Amor Cruzmaltino: Uma paixão incontrolável pelo Vasco da Gama.

1 de agosto de 2018 Off Por Jogando Com Elas

O “Passando Pra Elas” é uma coluna semanal, onde abrimos espaço para mulheres, sejam elas torcedoras, jornalistas ou jogadoras, compartilharem um relato ou experiência do seu papel no cenário esportivo. Nesta semana, convidamos Karen Vieira, para falar um pouco sobre a sua relação com o Vasco, seu time do coração, e a relação das outras mulheres com a torcida.

Confira o relato de Karen:

“Minha loucura e paixão pelo futebol e, principalmente pelo Vasco da Gama, se formou dentro de mim de um dia para o outro, sem influências, simplesmente nasceu. Venho de uma família toda flamenguista e sendo assim sou a “do contra” da família. Então em hipótese alguma algum deles me levariam ao tão sonhado caldeirão.

Quando cheguei a uma idade onde minha mãe já me deixava ir aos lugares sozinhas, não pensei duas vezes em procurar uma torcida organizada para sempre ir aos jogos. Conheci a Ira Jovem Vasco, onde toda aquela minha visão de ser torcida era somente chegar no jogo lá na hora e depois voltar para casa.

Enfrentar cada dificuldade em clássico, caravanas e principalmente jogos no São Januário me fez ficar cada dia mais alucinada por esse lado de organizada. Mas como o dia a dia da mulher na arquibancada se torna mais difícil a cada dia, as “dificuldades” apareceram.

Karen Vieira na sala de imprensa do Vasco com a camiseta do movimento Mulheres de Arquibancada (Foto: Arquivo Pessoal/Karen Vieira)

Nós mulheres não poderíamos ir a certos jogos ou certos lugares por ser inseguro, segundo eles. Por mais que seja “tão pouco”, existe diversas outras torcidas e clubes que proíbem as mulheres de diversas atividades no estádio e isso me deixa muito irritada com a falta de maturidade e amor ao próximo de enxergar que na arquibancada é o nosso lugar também.

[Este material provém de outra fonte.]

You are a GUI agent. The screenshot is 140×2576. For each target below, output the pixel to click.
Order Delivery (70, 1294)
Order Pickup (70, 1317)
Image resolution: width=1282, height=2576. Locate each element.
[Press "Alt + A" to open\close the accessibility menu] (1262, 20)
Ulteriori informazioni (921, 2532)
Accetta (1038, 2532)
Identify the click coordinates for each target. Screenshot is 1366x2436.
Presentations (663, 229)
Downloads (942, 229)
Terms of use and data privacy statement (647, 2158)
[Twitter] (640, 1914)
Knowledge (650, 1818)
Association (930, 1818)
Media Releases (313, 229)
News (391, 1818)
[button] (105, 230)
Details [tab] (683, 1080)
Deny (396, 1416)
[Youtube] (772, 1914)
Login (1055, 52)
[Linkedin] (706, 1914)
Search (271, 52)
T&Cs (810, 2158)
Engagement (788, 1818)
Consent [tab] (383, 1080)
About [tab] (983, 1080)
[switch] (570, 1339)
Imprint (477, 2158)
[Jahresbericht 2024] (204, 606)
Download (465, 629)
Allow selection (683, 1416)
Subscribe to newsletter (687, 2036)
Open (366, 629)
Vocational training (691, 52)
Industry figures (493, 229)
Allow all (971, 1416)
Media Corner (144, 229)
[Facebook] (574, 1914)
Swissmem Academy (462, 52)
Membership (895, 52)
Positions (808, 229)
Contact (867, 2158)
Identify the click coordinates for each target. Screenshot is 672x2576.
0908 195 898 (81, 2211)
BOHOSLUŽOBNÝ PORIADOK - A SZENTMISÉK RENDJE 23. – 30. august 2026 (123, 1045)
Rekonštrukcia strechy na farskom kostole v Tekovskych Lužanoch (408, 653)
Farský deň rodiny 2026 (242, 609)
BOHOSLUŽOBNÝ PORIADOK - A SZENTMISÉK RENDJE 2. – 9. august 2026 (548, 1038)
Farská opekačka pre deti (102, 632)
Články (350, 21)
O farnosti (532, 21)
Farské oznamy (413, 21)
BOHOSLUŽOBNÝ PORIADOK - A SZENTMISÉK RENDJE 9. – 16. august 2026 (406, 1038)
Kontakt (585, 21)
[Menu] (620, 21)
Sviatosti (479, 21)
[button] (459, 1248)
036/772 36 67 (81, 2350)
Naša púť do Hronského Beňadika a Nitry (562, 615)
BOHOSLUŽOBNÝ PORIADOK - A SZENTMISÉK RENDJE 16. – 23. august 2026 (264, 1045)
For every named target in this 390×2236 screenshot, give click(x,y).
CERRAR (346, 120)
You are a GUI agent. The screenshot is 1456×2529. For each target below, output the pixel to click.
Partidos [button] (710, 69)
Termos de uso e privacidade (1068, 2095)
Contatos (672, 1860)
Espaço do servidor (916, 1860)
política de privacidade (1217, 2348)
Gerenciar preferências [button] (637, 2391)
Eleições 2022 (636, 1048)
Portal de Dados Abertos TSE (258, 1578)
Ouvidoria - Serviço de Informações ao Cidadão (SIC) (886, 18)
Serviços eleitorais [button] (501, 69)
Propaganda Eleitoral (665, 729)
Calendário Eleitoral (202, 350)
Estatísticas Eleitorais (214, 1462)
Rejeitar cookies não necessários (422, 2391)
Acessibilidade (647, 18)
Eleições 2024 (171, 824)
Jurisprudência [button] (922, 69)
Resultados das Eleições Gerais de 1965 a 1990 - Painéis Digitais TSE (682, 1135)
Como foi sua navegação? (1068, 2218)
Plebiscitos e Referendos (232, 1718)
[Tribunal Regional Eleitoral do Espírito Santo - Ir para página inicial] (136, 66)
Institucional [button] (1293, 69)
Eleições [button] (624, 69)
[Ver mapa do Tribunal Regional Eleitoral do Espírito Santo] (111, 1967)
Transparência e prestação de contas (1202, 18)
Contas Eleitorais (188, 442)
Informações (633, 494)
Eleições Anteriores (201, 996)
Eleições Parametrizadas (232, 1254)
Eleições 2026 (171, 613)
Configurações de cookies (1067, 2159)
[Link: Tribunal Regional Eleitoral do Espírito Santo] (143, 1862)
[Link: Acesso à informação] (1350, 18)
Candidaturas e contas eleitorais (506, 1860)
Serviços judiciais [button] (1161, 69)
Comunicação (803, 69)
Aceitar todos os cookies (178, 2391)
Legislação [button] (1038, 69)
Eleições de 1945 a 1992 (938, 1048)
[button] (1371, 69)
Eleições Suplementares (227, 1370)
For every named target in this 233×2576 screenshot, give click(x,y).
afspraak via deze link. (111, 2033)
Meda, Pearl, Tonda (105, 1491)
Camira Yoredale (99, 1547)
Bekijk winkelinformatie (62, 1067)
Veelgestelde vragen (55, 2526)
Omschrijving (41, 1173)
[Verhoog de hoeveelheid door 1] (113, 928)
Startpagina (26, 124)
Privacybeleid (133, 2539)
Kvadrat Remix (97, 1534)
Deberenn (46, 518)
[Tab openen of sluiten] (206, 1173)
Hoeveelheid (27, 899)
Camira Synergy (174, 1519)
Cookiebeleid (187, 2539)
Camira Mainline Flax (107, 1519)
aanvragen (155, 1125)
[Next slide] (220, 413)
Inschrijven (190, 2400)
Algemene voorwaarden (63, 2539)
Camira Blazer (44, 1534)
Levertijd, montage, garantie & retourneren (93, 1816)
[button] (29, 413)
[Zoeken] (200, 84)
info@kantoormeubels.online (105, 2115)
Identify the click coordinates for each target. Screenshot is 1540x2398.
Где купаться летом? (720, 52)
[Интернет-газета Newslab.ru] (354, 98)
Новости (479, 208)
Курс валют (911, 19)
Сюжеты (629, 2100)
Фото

Então eu conheci o movimento Mulheres de Arquibancada, onde mulheres de vários clubes e torcidas se unem para lutar pelo nosso espaço e acabar de uma vez por todas com essas piadas de que mulher só serve para fazer a comida da festa, para limpar a sede, para atrair homens. Não! LUGAR DE MULHER É ONDE ELA QUISER.

Hoje escolhi me afastar da organizada por minhas opiniões serem totalmente diferentes, continuo torcendo muito para que um dia nós mulheres possamos ser reconhecidas com nosso devido valor, dentro e fora do estádio.

Esse ano nasceu um movimento que vem tomando conta da torcida vascaína, o Vascaínas Contra o Assédio, ou VCA, que vem juntando todas nós vascaínas, de organizadas ou não. Nós somos uma só voz, todas juntas para mostrar quem somos. O amor pelo futebol nos uniu, se já era difícil lutar contra nós separadas, imagina todas juntas! NÓS PODEMOS SIM E NOS VAMOS FAZER!”